秦洛瞬間明白了!難怪陳天少如此有恃無恐!原來張家生意的命脈,就捏在陳家手里!這不僅僅是簡單的欺男霸女,更是赤裸裸的利用經濟命脈進行脅迫!
就在秦洛消化這個信息,張依依拉著他想要趕緊離開這個是非之地時.
“站住!!”
身后,陳天少那帶著驚魂未定卻又強行撐起的囂張聲音再次響起!
他扶著墻,勉強站穩,頭上的血還在流,但看到秦洛似乎因為張依依的勸阻而停手,他那股欺軟怕硬的紈绔本性又冒了出來。
他指著張依依,聲音嘶啞卻帶著威脅。
“張依依!你給我聽好了!今天你要是敢跟他走出這個門!明天!老子就讓我媽斷了你家在平臺所有的流量!所有的推廣!所有的資源位!一個都不留!!”
他臉上露出猙獰而得意的笑容,仿佛抓住了張依依的命門。
“現在是十月底!馬上就要入冬了!羽絨服銷售的黃金旺季!沒有流量,我看你家倉庫里那堆積如山的羽絨服賣給誰去?!等著破產吧!哈哈哈!”
他喘息著,看著張依依瞬間慘白的臉色,仿佛看到了她屈伏的畫面,語氣變得更加下流和篤定。
“識相點,就乖乖滾回包間里來!把老子伺候舒服了!說不定老子心情好,還能讓我媽多給你家點資源!”
他拋出了最后通牒,眼神如同毒蛇般盯著張依依。
“你自己選!是陪我爽一晚,還是眼睜睜看著你家破產,你爹媽跪著來求我?!嗯?”
“陳天少!你…你混蛋!!”
張依依氣得渾身發抖,眼淚在眼眶里打轉。
巨大的屈辱感和對家族生意的擔憂如同兩座大山壓得她喘不過氣。
她太清楚家里的情況了!為了生意,他們可以讓她嫁給毫無感情的楊小斌換取貸款,同樣,為了生意,把她送到陳天少的床上…也并非不可能!

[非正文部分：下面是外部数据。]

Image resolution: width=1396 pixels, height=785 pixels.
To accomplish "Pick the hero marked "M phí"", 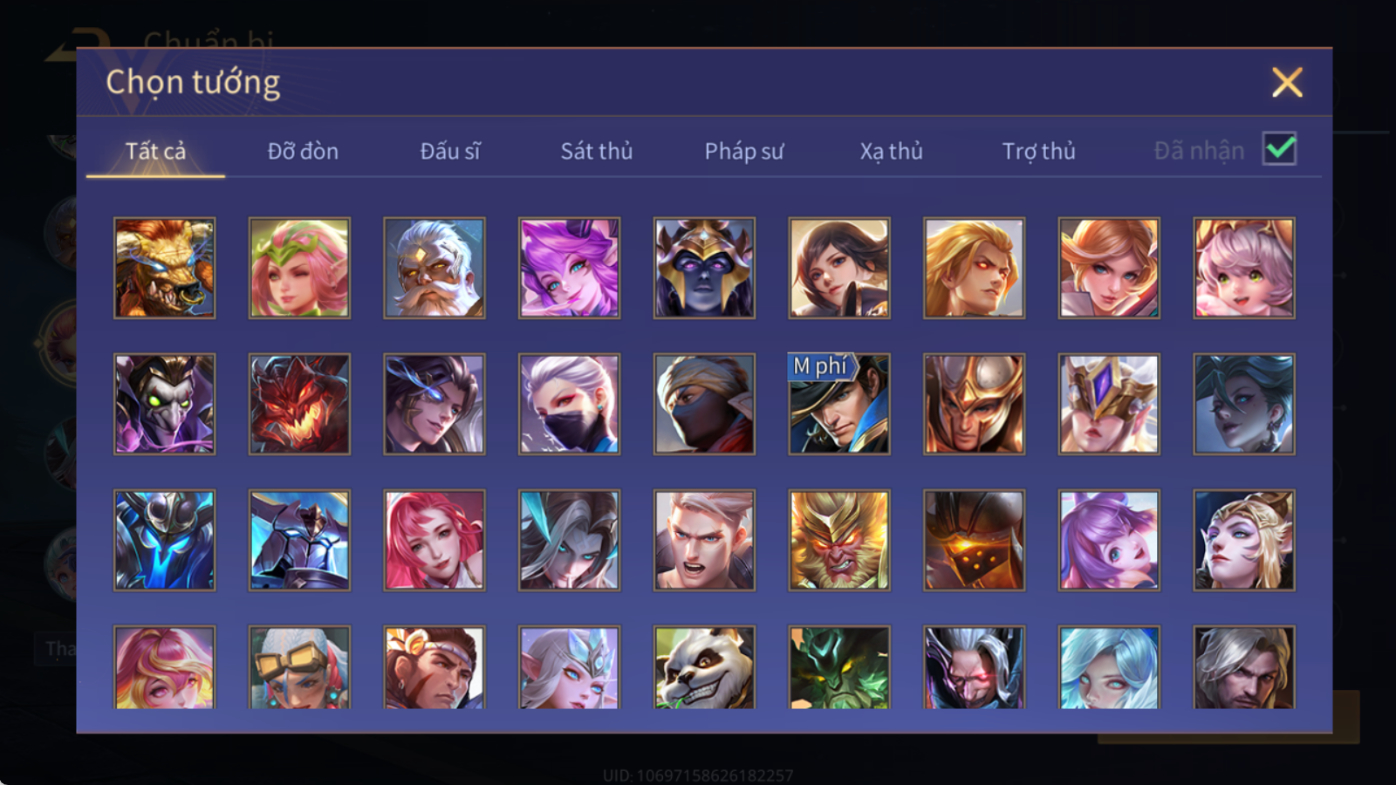I will click(839, 404).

她在這個重男輕女、利益至上的家里,從來都只是一個可以交易的籌碼!
“張依依,想好了沒有?時間不等人,過了這個村可就沒這個……”陳天少看著張依依絕望掙扎的樣子,變態的快感讓他幾乎忘記了頭上的疼痛,繼續得意洋洋地施壓。
然而,他最后一個“店”字還沒說出口!
“我想你媽了隔壁!!!”
一聲冰冷到極致的怒吼如同驚雷般炸響!
秦洛,徹底怒了!
他見過無恥的,沒見過如此下作、如此仗勢欺人、如此卑劣的畜生!利用家族權勢,逼迫一個女孩就范,還以此作為要挾!這種人渣,不配為人!
在所有人驚駭欲絕的目光中,秦洛的身影如同鬼魅般動了!
他沒有任何多余的動作,只是朝前踏出一步!右腿如同出膛的炮彈,帶著撕裂空氣的尖嘯,一記凌厲無比的側踢,狠狠地踹在陳天少的腰腹之間!
“嘭!!!”
一聲令人牙酸的悶響!
陳天少臉上的得意和囂張瞬間凝固,轉化為極致的痛苦和難以置信!
他將近兩百斤的身體,如同斷了線的風箏,離地而起,向后倒飛出去!
“噗!”
人在空中,陳天少就控制不住地噴出一大口鮮血!猩紅的血霧在昏暗的燈光下顯得格外刺目!
“砰!嘩啦.!”
他的身體重重地撞在七八米開外的墻壁上,然后又像一灘爛泥般滑落在地!落地時,又壓碎了一旁裝飾用的花瓶!
他蜷縮在地上,如同煮熟的蝦米,口中不斷涌出鮮血和痛苦的呻吟,臉色慘白如紙,顯然受了極重的內傷!
“天少!!”
“快!快叫救護車!!”
陳天少那幾個嚇傻了的手下這才反應過來,連滾帶爬地撲過去,看著陳天少慘烈的模樣,嚇得魂飛魄散,手忙腳亂地打電話叫救護車。
秦洛看都沒看地上的陳天少一眼,仿佛只是踢飛了一袋垃圾。
他轉身,拉起還在震驚和恐懼中沒回過神的張依依,聲音不容置疑。
“走!”
這一次,再無人敢阻攔!
豪庭酒吧門口,夜晚的冷風吹散了里面渾濁的空氣,卻吹不散張依依心頭的陰霾和屈辱。
她靠在冰冷的墻壁上,身體還在微微發抖。
看著身邊挺拔如山的秦洛,劫后余生的慶幸和巨大的感激涌上心頭,眼淚終于忍不住掉了下來。
“秦洛…謝謝你…真的謝謝你…”她聲音哽咽。
“今天要不是你…我真的…真的不知道會變成什么樣…”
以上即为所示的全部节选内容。